Amanda Wells, solicitor has been found dead, her body dumped in the mountains in Dublin. Is the person or the place significant – it has echoes of a past case where women have disappeared in the past. One of these women was Ellen, her body never found. But her sister, Liz remembers Ellen to this day and so does Liz’s husband Derek, the man who was implicated in her disappearance some years earlier. But what is the connection of Ellen and Amanda, is it all linked to Derek?
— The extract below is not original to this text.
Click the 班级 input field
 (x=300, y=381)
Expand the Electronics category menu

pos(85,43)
But when something happens in a close community, normally the neighbours rally round. But something does not sit right for Jo Birmingham with this case and the neighbours behave rather strangely. Secrets, lies and past histories come tumbling out. With the past case having a connection to Birmingham, via her husband who was an investigating officer it all seems a bit too close for comfort.
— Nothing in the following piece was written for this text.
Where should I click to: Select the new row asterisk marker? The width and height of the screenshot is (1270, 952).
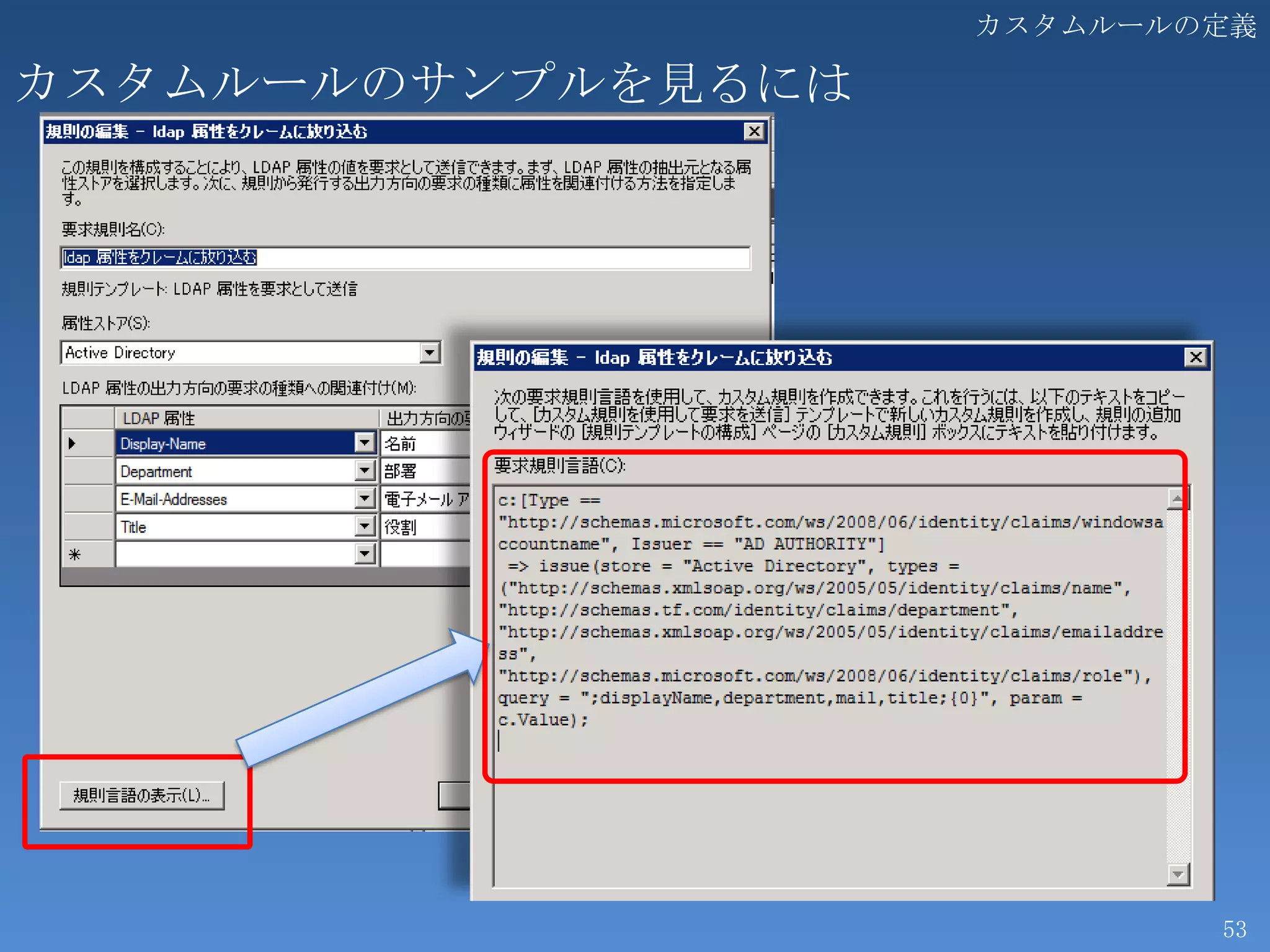pos(74,553)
What unfolds over the following pages as the book reaches its climax, is sometimes spot on and at other times, rather woolly and confusing. The inserted chapters in reference to the way the journalist was working to get a story was rather eye opening but at times I could not make the connections to the main plot line – who had killed Amanda Wells and how was it related to Ellen’s disappearance. The character of Jo Birmingham is still strong and she is still trying to find that balance of being a mother, a wife and soon to be Chief Superintendent but Jo is human she has flaws and Niamh O’Connor handles the interaction between Jo and her colleagues and her husband well. She shows that sometimes one area becomes affected by another in your life, and recognising that is perhaps half the battle. I am not sure whether there is scope for more Jo Birmingham novels, but if you like your crime fiction based in some fact that you can recognise and relate to then this is a good author to pick. A balance of plot, strong characters and their back story to keep you interested.
Thank you to the publisher for sending me a copy of Too Close for Comfort for review. I have received all of Niamh O’Connor’s books through the publisher and have enjoyed them. They are book’s that would work well on the screen – especially as they are based on research and much reading and interviewing the author has done in her role as true-crime editor with Ireland’s biggest selling Sunday Newspaper.
Not so well known in England, and more popular in Ireland, no doubt because of the setting of these novels, I hope more people discover Niamh O’Connor’s writing in time.